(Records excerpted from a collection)
***

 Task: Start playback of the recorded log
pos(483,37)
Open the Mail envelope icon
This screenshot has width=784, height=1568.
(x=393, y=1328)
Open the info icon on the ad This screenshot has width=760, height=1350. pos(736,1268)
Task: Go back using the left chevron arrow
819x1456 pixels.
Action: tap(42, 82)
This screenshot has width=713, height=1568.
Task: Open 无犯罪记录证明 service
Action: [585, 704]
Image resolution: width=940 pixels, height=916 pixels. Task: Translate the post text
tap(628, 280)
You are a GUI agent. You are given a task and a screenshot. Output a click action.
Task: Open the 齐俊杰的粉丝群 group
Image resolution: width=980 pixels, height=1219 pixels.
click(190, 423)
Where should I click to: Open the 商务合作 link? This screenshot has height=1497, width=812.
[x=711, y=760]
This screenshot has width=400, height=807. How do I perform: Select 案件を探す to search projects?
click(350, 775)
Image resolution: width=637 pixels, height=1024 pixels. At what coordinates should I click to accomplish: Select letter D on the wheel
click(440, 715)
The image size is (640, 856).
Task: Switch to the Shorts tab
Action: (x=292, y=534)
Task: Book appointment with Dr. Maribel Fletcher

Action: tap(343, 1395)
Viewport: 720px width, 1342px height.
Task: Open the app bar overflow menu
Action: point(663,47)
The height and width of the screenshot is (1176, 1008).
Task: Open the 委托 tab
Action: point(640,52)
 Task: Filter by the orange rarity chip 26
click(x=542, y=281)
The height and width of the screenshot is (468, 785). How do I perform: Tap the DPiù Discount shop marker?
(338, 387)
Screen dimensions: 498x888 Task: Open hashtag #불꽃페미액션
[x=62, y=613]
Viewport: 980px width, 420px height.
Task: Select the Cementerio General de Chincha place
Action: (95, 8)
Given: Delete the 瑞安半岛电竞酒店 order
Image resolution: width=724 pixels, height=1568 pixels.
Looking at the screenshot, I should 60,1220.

***

> [Problem statement]:
Copy out each line above that contains the string "should". Matching is case-sensitive.

> [Response for this exercise]:
Where should I click to: Open the 商务合作 link? This screenshot has height=1497, width=812.
Image resolution: width=637 pixels, height=1024 pixels. At what coordinates should I click to accomplish: Select letter D on the wheel
Looking at the screenshot, I should 60,1220.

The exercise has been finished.